7. Bölüm; Kim İkizleri

3.1K 279 249
                                    

Yorumlarınızı bırakmayı unutmayın lütfen🕊️

İyi okumalar💕

-

"Yoongi aşkım!" Diye ciyaklayan Jimin'i ayağımın dibindeki terliği bacağına fırlatarak susturmuştum. Abartısız bir saattir hem benim başımın hem de Yoongi'nin başının etini yiyordu. Hızla elini bacağına götürdü ve acıyla yüzünü buruşturarak sızlayan bölgeyi ovdu. Gümüş saç tutamları başını eğmesiyle yana doğru savrulmuştu. Yine de takındığı tavrına ustalıkla devam etmiş üstünkörü bir bakışla bana bakmıştı.

"Kapat çeneni salak!" Diye kükredim yandan bir bakışla suratına bakmaya devam ederken. "Şurada video düzenlemeye çalışıyorum." Sabır dilenircesine yukarı kaldırdığım başımı iki parmağımla şakak kemiklerimi ovarak gerisin geriye aşağı indirmiştim. Çektiğim challenge videosunu düzenlemeyi sonunda bitirebilmenin ferahlığıyla derin bir nefes alıp videoyu yayımlama tuşuna bastım. Dizüstü bilgisayarımın ekranında beliren kutucuğun dolmasını beklerken küçük bir çocuk gibi masanın altındaki ayaklarımı hareket ettirmeye başlamıştım. Sabah ki dersimden sonra yurda geldiğimde epey bir boş vaktimin olduğunu fark edip kanalım için yeni içerikler yapmaya karar vermiştim. Benim ısrarlarıma dayanamayan Jimin'le birlikte cezalı bir soru-cevap challenge videosu çekmiştik. Eğlenceli olduğunu umduğum videoyu düzenlemek için masa başında oturup saatlerimi harcamıştım ve şu anda da yayımlıyordum. Videolarımı kanalımda yayımladığım anda ise ilk tepki her zaman Kim Taehyung kişisinden geliyordu; bu su götürmez bir gerçekti.

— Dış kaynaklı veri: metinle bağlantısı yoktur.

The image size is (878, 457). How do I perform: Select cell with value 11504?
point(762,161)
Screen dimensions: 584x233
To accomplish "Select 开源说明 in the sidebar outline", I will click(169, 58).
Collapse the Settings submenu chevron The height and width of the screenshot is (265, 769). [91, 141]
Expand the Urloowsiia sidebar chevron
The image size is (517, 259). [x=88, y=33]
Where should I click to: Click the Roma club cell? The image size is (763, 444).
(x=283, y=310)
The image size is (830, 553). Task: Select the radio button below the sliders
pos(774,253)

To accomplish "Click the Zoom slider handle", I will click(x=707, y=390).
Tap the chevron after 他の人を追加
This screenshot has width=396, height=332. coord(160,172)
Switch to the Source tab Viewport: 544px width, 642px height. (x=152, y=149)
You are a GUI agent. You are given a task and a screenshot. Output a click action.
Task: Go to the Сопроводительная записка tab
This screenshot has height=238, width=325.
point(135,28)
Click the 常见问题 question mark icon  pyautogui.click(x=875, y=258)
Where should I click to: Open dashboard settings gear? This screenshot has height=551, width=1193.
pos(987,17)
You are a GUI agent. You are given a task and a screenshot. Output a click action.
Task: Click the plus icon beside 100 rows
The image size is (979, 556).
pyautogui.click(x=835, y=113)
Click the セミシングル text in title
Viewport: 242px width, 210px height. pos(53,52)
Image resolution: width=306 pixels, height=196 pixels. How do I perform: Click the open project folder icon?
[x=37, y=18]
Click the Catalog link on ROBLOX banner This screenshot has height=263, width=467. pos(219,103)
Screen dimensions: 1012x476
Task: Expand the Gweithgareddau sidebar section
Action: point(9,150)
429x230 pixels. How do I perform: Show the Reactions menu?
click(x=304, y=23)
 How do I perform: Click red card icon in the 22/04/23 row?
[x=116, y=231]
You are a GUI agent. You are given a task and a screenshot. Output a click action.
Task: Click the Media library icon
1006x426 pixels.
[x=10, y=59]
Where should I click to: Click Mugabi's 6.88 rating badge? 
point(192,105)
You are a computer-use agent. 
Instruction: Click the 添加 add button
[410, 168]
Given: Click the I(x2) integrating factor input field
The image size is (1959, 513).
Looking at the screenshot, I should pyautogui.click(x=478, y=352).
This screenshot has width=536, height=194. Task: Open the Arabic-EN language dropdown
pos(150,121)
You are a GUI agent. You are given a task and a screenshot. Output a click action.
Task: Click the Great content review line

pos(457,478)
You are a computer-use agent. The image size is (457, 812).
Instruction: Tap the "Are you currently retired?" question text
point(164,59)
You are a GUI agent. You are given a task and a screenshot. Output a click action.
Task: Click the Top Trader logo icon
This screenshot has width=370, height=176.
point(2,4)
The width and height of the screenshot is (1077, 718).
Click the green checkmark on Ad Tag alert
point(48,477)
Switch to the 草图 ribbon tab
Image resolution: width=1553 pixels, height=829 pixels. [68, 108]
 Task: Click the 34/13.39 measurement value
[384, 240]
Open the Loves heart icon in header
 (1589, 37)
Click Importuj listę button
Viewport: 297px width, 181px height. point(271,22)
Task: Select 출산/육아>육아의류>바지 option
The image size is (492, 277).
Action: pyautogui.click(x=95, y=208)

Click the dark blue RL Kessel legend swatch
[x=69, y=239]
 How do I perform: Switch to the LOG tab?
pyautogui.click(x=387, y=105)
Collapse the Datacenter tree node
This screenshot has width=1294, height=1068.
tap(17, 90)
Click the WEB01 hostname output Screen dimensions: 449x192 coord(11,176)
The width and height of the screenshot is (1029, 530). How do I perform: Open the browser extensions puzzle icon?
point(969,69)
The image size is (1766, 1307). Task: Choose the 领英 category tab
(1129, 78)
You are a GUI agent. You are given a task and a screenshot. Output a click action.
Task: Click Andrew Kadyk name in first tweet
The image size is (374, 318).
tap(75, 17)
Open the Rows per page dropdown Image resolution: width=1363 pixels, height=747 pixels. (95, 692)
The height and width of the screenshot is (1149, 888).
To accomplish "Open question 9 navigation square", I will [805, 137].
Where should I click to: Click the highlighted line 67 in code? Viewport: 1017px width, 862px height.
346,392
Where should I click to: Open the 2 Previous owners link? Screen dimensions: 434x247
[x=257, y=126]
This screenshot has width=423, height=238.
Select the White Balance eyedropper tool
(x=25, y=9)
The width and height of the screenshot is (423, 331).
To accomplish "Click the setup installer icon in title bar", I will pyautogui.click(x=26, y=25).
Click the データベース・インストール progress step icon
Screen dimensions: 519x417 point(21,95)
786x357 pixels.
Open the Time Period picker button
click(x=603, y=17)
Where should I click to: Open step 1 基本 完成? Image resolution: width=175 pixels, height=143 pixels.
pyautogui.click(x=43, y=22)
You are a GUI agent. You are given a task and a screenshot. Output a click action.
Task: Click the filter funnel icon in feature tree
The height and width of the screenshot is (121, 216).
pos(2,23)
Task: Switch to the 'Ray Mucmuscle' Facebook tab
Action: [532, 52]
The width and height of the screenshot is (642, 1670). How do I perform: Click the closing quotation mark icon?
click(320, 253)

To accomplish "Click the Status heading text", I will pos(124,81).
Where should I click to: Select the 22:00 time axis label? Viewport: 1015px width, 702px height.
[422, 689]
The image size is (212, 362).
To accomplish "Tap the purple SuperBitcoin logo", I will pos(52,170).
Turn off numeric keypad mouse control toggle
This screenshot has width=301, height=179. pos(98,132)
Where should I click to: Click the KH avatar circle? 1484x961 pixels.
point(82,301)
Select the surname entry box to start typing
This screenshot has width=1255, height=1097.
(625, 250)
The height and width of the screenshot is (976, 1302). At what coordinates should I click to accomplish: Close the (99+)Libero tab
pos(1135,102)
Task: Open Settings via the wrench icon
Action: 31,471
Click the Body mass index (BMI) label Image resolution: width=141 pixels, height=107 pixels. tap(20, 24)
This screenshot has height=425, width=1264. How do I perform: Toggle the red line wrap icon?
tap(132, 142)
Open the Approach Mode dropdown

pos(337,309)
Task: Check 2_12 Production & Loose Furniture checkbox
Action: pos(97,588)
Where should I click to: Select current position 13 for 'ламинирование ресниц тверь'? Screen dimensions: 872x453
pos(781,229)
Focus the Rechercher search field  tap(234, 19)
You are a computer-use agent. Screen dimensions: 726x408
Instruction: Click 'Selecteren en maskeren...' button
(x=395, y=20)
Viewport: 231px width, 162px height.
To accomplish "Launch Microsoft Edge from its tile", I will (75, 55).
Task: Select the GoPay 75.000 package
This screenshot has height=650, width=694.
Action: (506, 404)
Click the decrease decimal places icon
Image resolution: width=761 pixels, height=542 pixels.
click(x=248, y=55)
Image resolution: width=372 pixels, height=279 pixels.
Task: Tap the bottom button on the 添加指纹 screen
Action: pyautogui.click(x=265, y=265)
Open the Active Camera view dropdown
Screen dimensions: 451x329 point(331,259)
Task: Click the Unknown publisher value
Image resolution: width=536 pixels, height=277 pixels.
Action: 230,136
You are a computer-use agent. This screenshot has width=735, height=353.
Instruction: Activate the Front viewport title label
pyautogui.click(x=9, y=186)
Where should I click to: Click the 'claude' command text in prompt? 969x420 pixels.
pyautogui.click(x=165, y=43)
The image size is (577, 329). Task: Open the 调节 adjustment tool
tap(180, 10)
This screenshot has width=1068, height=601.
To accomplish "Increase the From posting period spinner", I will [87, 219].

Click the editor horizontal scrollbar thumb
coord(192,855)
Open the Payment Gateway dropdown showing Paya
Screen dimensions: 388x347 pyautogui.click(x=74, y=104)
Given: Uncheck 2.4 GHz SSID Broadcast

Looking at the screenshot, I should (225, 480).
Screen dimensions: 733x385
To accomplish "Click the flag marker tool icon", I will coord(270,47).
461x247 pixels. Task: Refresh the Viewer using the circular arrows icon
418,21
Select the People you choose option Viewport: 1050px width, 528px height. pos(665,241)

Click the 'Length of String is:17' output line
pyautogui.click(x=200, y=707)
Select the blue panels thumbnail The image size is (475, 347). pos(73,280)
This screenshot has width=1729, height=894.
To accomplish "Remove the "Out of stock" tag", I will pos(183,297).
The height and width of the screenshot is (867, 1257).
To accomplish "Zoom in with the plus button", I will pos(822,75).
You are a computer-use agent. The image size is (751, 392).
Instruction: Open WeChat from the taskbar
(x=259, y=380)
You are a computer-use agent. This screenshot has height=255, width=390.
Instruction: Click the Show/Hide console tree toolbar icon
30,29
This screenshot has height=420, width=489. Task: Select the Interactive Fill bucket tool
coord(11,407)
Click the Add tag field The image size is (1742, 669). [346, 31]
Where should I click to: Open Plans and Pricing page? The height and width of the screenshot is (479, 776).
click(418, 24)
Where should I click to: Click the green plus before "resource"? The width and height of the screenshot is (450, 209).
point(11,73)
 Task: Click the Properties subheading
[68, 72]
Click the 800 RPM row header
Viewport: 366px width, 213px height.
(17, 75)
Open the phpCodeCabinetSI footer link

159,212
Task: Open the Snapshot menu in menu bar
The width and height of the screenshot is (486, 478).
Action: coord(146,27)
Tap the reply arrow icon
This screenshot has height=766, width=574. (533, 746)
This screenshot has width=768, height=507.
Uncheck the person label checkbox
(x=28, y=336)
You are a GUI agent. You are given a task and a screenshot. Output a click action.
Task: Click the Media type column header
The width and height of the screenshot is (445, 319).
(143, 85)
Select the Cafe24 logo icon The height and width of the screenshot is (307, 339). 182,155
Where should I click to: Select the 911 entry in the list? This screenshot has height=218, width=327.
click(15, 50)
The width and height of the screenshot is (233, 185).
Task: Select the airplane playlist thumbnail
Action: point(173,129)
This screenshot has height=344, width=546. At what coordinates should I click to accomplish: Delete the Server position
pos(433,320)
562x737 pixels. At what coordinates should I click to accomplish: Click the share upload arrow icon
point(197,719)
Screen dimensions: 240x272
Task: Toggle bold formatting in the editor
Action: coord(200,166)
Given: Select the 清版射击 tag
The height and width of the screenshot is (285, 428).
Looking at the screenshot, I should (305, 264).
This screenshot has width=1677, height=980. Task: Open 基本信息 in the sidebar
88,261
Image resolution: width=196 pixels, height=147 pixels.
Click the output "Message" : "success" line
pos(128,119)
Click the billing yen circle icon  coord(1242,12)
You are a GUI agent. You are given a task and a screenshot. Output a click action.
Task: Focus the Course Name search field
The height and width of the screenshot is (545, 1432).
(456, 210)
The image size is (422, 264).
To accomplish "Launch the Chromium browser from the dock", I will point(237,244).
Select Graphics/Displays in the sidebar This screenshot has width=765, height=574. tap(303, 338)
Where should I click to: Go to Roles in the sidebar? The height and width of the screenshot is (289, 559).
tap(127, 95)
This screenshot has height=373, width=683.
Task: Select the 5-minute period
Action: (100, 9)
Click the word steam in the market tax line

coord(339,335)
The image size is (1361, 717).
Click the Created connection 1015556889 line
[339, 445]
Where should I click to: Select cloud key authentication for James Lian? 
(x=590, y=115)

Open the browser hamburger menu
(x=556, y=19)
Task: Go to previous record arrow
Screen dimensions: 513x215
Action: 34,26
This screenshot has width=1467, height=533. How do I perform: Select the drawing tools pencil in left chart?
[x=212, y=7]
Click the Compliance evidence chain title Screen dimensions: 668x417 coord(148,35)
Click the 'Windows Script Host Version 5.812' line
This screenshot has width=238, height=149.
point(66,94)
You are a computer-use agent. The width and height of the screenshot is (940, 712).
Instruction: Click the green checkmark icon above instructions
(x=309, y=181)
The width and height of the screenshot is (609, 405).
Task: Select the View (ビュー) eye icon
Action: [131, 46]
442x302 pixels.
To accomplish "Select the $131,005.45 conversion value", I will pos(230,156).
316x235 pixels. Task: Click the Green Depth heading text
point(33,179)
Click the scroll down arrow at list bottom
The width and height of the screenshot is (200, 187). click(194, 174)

Her saniye gözlerimle taradığım kutucuk dolduğunda video kanala yüklenmişti. Anında gelen bildirimlere -bir iki tanesinin kimden geldiğine çok iyi hakimdim- daha sonra bakmaya karar vererek dizüstü bilgisayarı kapattım. Hepsine sonrasında topluca bakacaktım. Öyle benim için daha kolay ve verimli oluyordu, üstelik her yorumu gördüğüme ve beğendiğime emin olabiliyordum. Takipçilerimi seviyordum. Hissettiğim tatlı yorgunlukla kısaca bir nefes verip bakışlarımı öğleni gösteren saate diktim. Jimin ona fırlattığım terliğin intikamını almak ister gibi tekrar başıma dikilmişti.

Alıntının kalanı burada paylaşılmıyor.